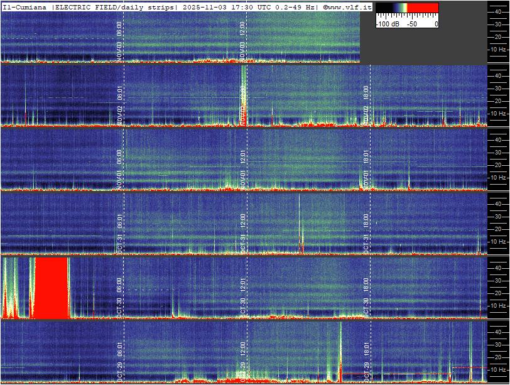Click the large red saturated block in OCT 30 strip
The height and width of the screenshot is (385, 510).
[50, 288]
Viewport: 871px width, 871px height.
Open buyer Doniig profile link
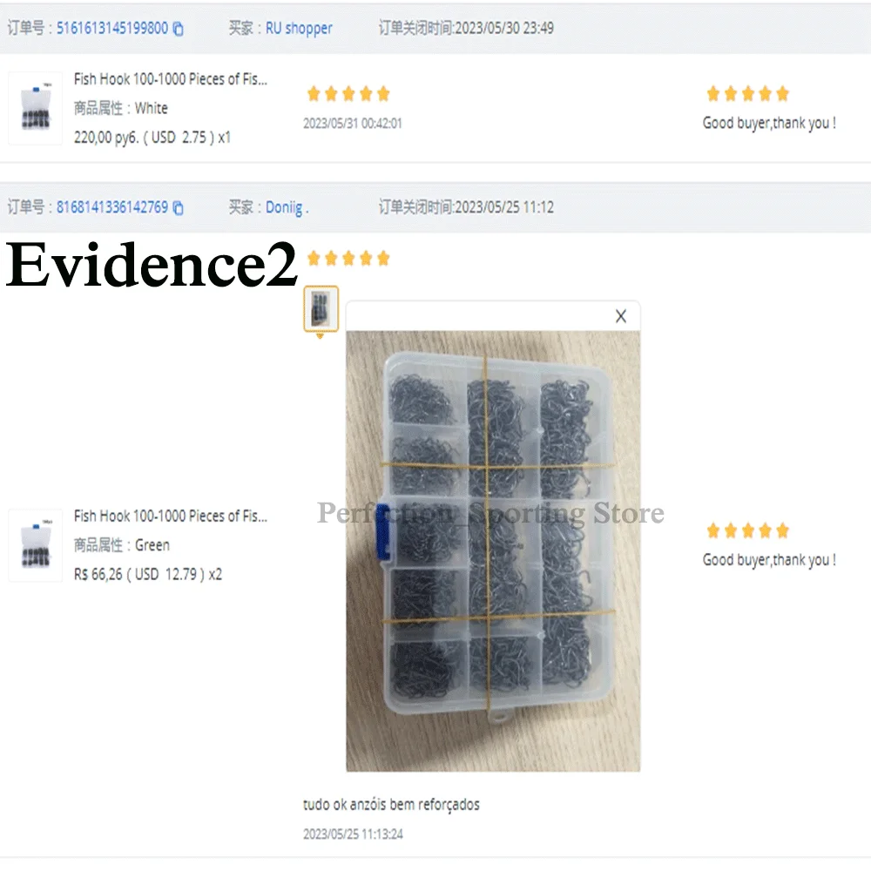click(287, 208)
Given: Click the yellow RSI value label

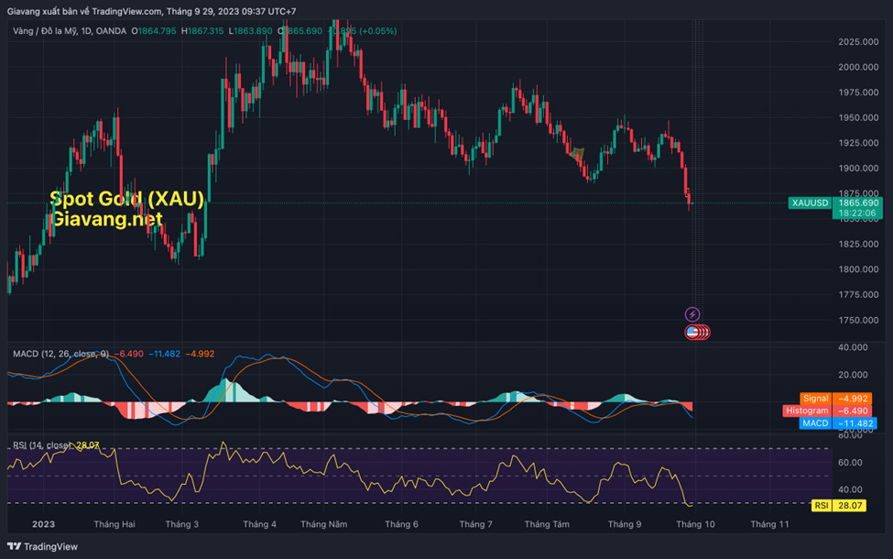Looking at the screenshot, I should coord(821,505).
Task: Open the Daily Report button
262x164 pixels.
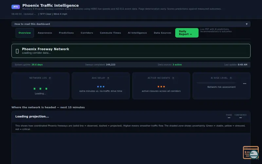Action: 187,33
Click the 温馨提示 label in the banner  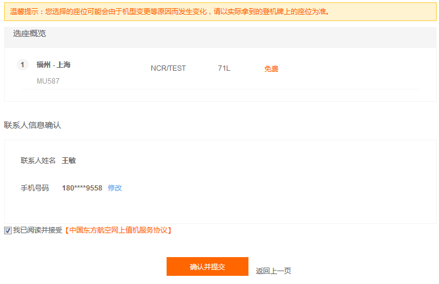coord(26,11)
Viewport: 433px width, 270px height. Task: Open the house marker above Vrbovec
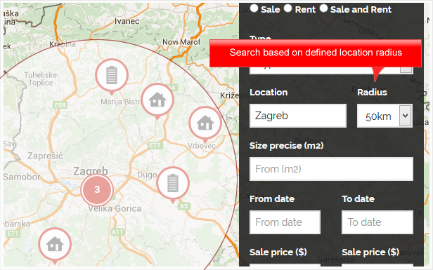(x=205, y=123)
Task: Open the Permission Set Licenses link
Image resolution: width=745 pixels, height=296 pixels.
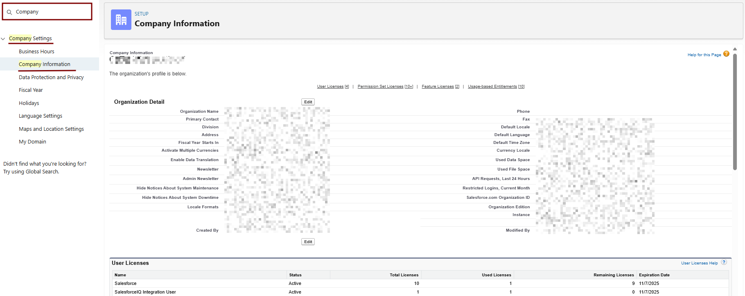Action: coord(385,87)
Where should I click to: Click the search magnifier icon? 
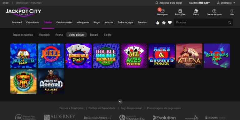(229, 23)
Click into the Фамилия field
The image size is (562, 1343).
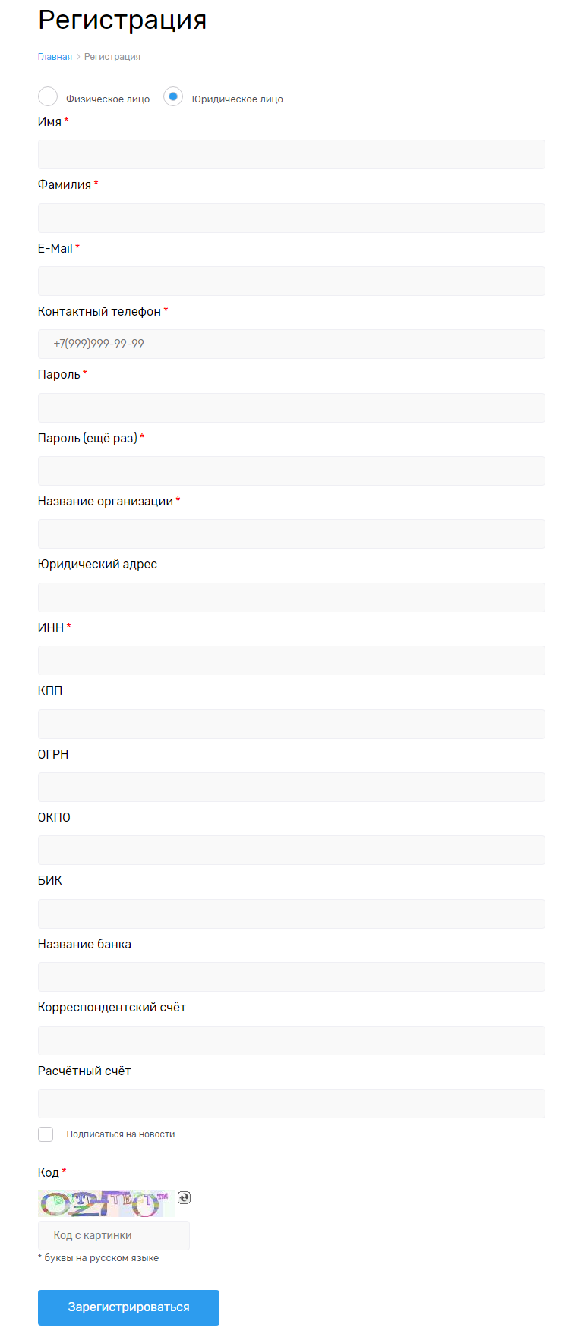pos(292,218)
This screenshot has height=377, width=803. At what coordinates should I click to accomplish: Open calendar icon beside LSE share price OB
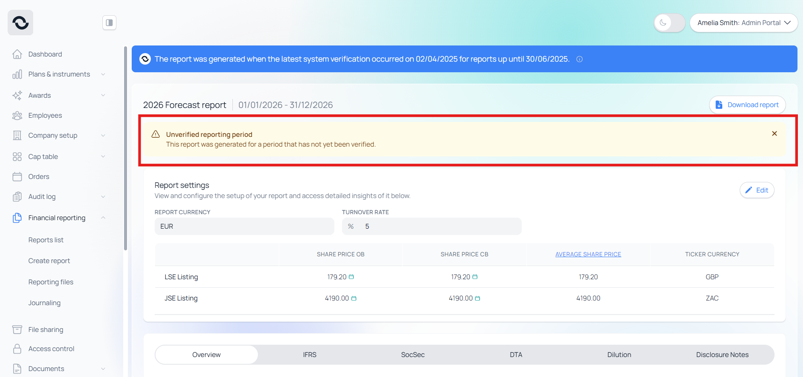tap(351, 277)
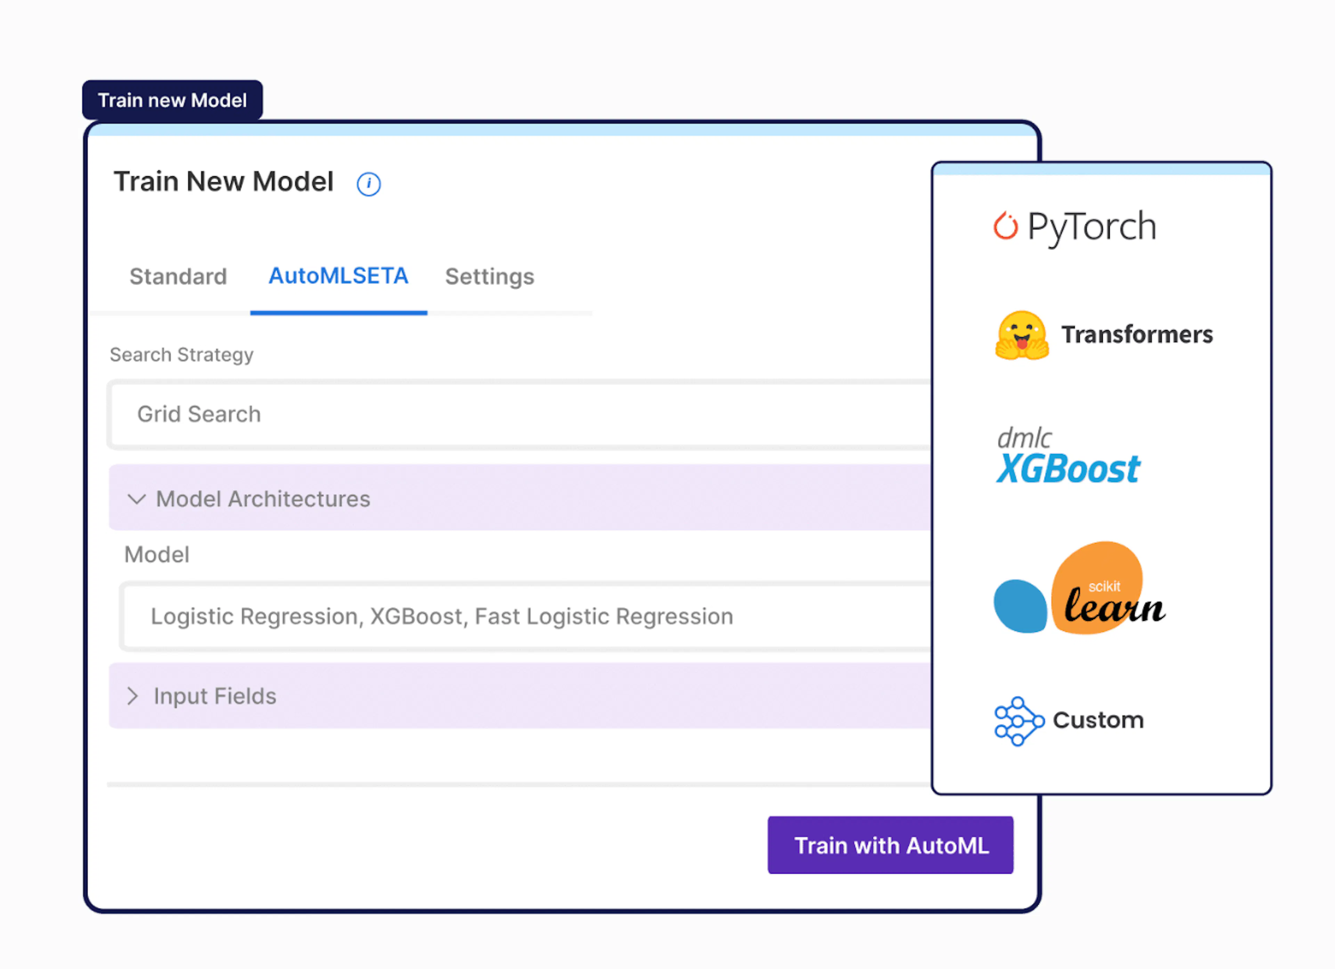Switch to the AutoML BETA tab
The height and width of the screenshot is (969, 1335).
tap(338, 276)
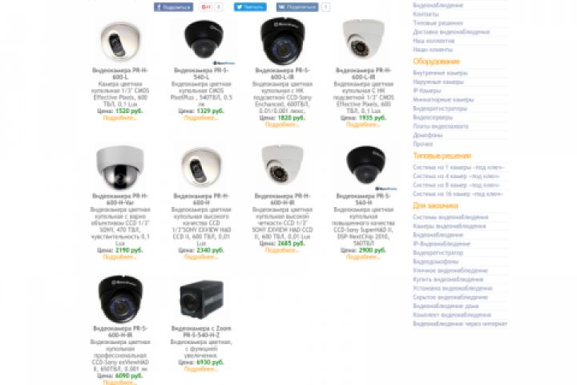Select 'Видеорегистраторы' in the equipment menu
This screenshot has width=577, height=385.
tap(440, 108)
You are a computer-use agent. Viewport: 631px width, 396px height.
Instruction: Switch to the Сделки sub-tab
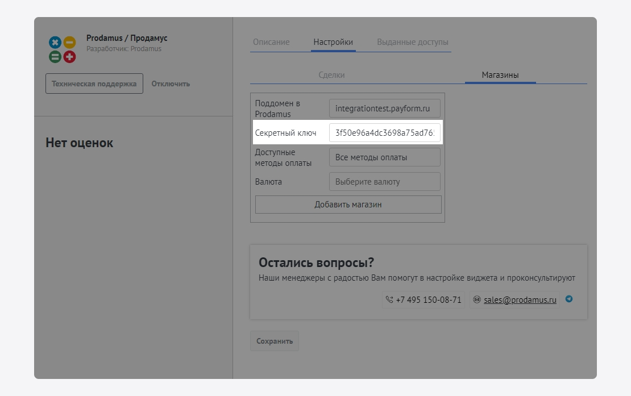[331, 75]
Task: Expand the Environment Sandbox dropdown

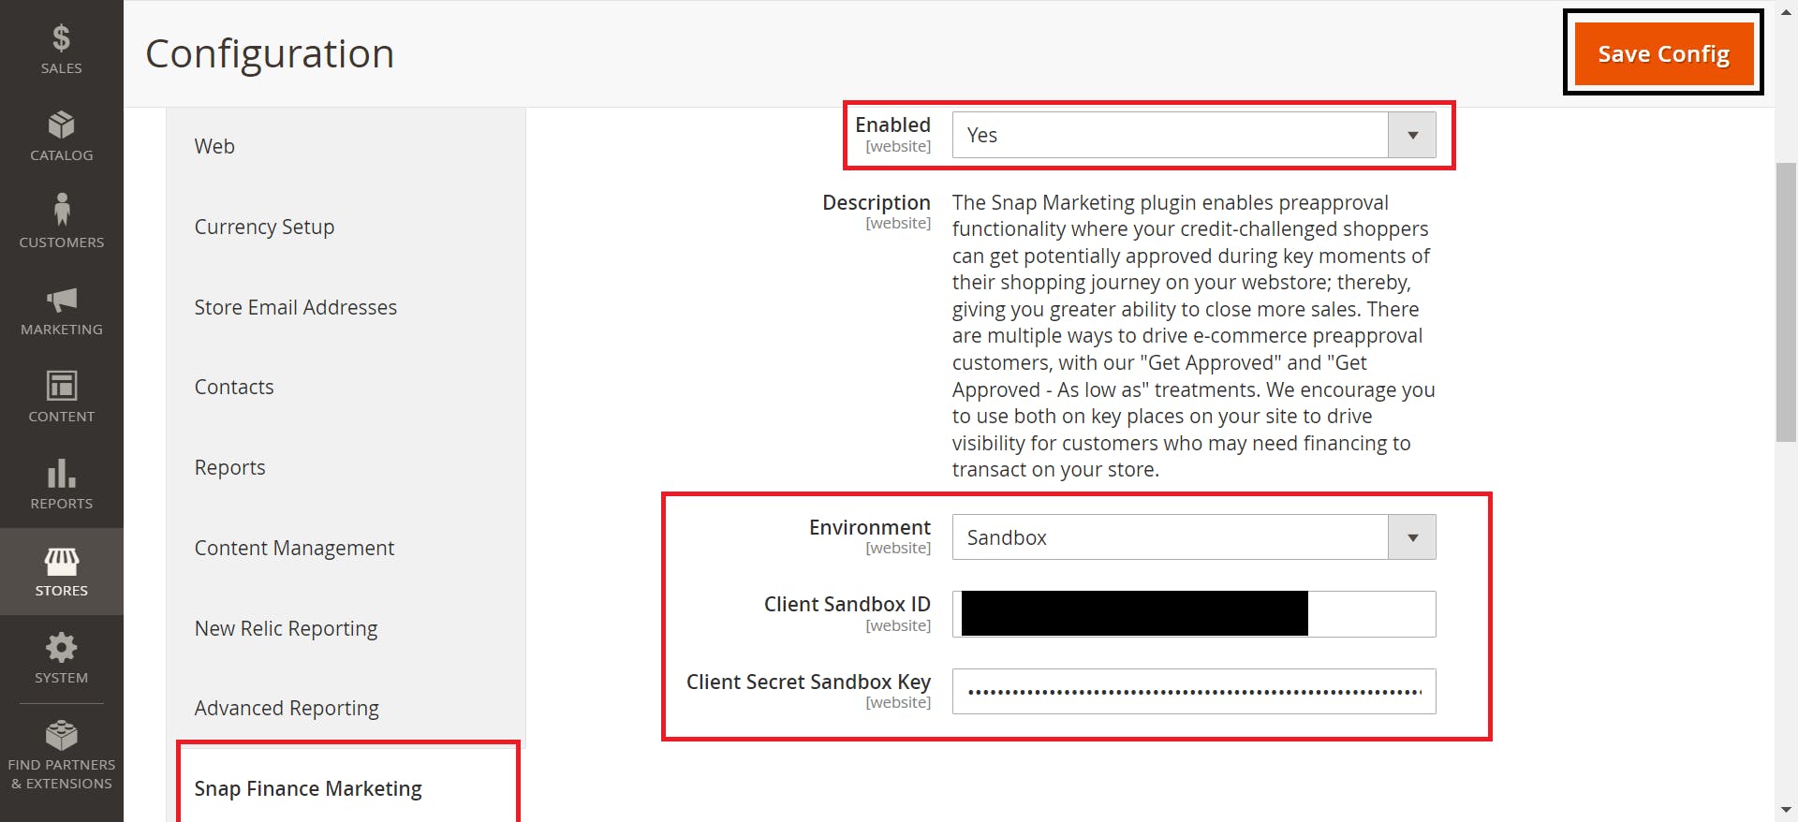Action: tap(1194, 537)
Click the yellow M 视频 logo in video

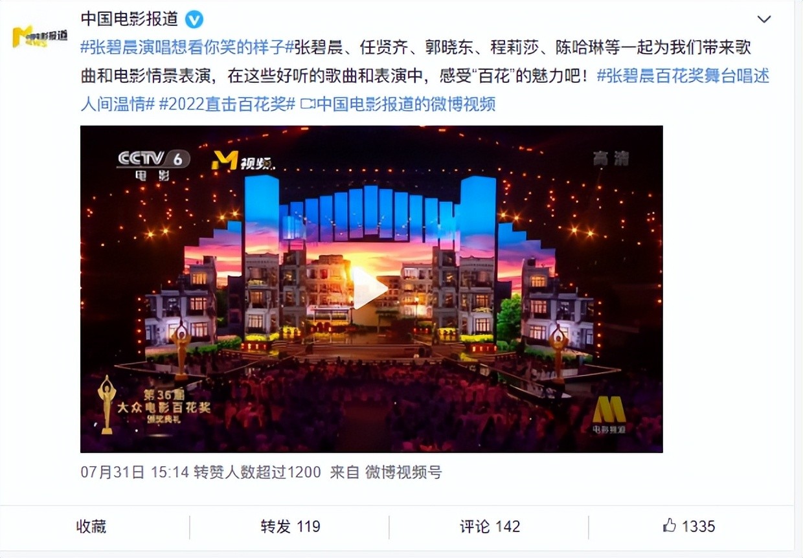point(243,161)
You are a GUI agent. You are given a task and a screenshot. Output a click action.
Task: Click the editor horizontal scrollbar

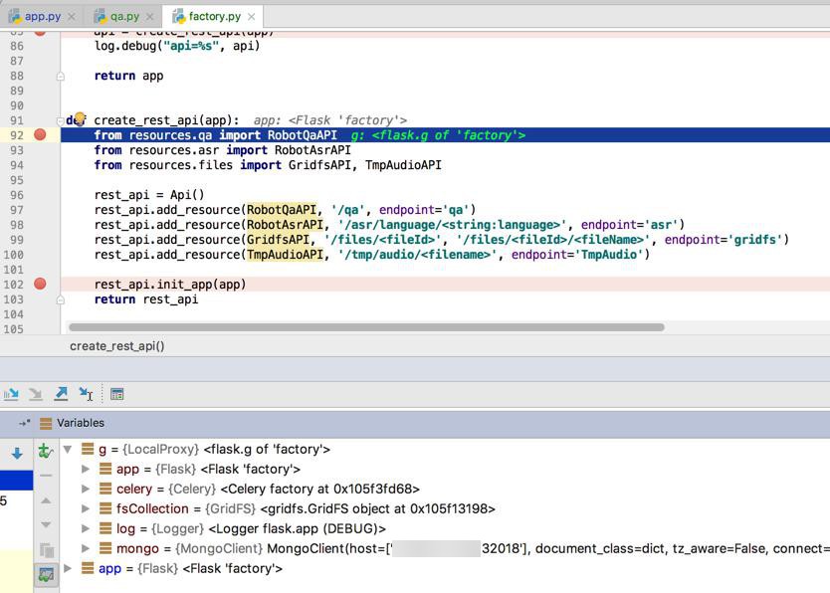[365, 326]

● **WORK REQUEST**
Your reply should be only the number of lines in the preceding data that include the word "agent".

● **SOLUTION TO THIS TASK**
2